Source text:
SV: FTFB Turn Arcs

Chris Lowrey asked:

> >Because the timescales are different. One game turn in FT is

The FT time scale was derived from the MT orbital mechanics a long time ago
(...Thomas Barclay, wasn't it? Or have I mixed you up again? Can't find the
post now, but it is somewhere in the archives.) I put the
"commonly agreed upon" within quotation marks - they're a rough
guideline rather than written in stone, and there are many (Laserlight, for
example) who have derived other scales as well.

The EFSB time scale is derived from comparing how fast ships are
destroyed in the show with how fast they die in the game :-)

> Laserlight wrote:

> I still think 450 seconds (7.5 minutes) is the way to go.

Not in EFSB - or, rather, not if you compare EFSB battles with battles
from the show - especially the amount of damage they inflict on one
another :-/ For FT, your scale works as well as anyones as long as the
size of an MU and the g rating of a thrust point matches :-)

> > "Realistically", a change of facing for a starship takes on the

The longer axis doesn't matter that much - or, rather, it also increases
the lever (and therefore the torque) which helps compensate. The main
importance of the length of the ship is that the structural integrity needs to
be better the bigger the ship is, since the shear forces increase. You need to
assume that the thruster strength is proportional to the size of the ship, but
the FT and FB design systems do that already.

Example:

Assume that you want to turn a ship around 180 degrees in one minute. How fast
must the bow and stern be accelerated sideways to achieve this?

Let:

Phi be the angle turned by the ship a the angular acceleration ( = the 2nd
time derivative of Phi) t the time in which the ship turns

If you start turning with constant a from a standstill, you get the relation

Phi = 0.5 * a * t^2

a is what we're looking for here, so for a given Phi and t we get a = 2
*
Phi / t^2.

We accelerate the rotation half the way (90 degrees) and then reverse the
thrust. a is constant throughout the acceleration and through the retardation,
but is reversed inbetween the two, so I'll just calculate how large a needs to
be in order to turn the ship 90 degrees in 30 seconds (leaving it with a
respectable angular velocity). This gives

a = 2 * 90 / 30^2 = 0.2 degrees/second^2

which isn't very much. If your ship is 1000 meters long and has its
center of mass roughly half-way along its length, an angular
acceleration
of 0.2 degrees/s^2 means that the bow and stern must accelerate sideways
by about 0.9 m/s^2, or less than 0.1 g.

Using the "usual" game scale, 1 thrust point is IIRC about 0.125 g. A
thrust-2 ship has maneuvering thrust 1, but this is thrust 1 sideways
for
the *entire* ship - you usually need more force to accelerate the ship
sideways (or forward, or whatever direction you like) than to set it spinning,
depending on the shape and mass distribution of the ship. You never need
*more* force to set it spinning than to push it sideways
though, so even a 1-km long thrust-2 battleship is capable of turning
180 degrees in a minute or less.

If your background assumes that ships are more than 1 km long (Renegade
Legion, for example), you may have to adjust the assumptions. However,
even a Shiva-class BB (2.7 km long IIRC) wouldn't need more than a
maneuvering thrust of 2 to flip around in a minute using the "usual" game
scale.

So yes, unless you assume *very* big ships they won't have any problems
turning to any new heading in a minute or less. Depending on what assumptions
you make for the time scale of one game turn, this may or may not be too fast
to reduce the amount of main thrust available; and EFSB as written doesn't use
the same assumptions as the FB.

Later,

Extracted records:
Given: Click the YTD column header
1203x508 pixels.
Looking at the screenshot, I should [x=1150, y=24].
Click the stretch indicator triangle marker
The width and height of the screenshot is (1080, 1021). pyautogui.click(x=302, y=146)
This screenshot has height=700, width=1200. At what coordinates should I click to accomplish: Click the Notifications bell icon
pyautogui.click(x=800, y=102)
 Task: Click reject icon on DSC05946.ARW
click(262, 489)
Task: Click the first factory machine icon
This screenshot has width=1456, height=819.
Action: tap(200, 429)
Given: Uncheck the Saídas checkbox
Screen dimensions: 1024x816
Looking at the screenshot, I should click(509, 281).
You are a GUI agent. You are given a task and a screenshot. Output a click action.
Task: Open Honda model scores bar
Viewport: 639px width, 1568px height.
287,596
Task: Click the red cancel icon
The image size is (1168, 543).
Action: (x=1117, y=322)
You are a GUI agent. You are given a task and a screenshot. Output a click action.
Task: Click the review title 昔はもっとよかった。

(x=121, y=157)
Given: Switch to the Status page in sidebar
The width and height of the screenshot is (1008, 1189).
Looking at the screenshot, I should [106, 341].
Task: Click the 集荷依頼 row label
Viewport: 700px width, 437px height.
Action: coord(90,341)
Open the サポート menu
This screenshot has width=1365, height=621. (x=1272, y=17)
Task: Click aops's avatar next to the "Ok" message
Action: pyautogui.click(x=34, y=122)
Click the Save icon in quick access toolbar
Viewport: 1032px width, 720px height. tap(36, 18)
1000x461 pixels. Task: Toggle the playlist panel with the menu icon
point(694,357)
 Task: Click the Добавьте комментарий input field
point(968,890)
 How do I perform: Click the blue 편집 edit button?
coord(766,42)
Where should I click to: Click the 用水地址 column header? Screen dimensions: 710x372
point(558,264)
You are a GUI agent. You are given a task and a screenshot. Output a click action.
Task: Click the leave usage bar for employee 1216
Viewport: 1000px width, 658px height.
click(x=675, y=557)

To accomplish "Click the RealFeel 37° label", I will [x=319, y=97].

Description of the task: In the forum post about turn arcs, what angular acceleration does the calculation give for turning a ship 90 degrees in 30 seconds?

Correct result: 0.2 degrees per second squared.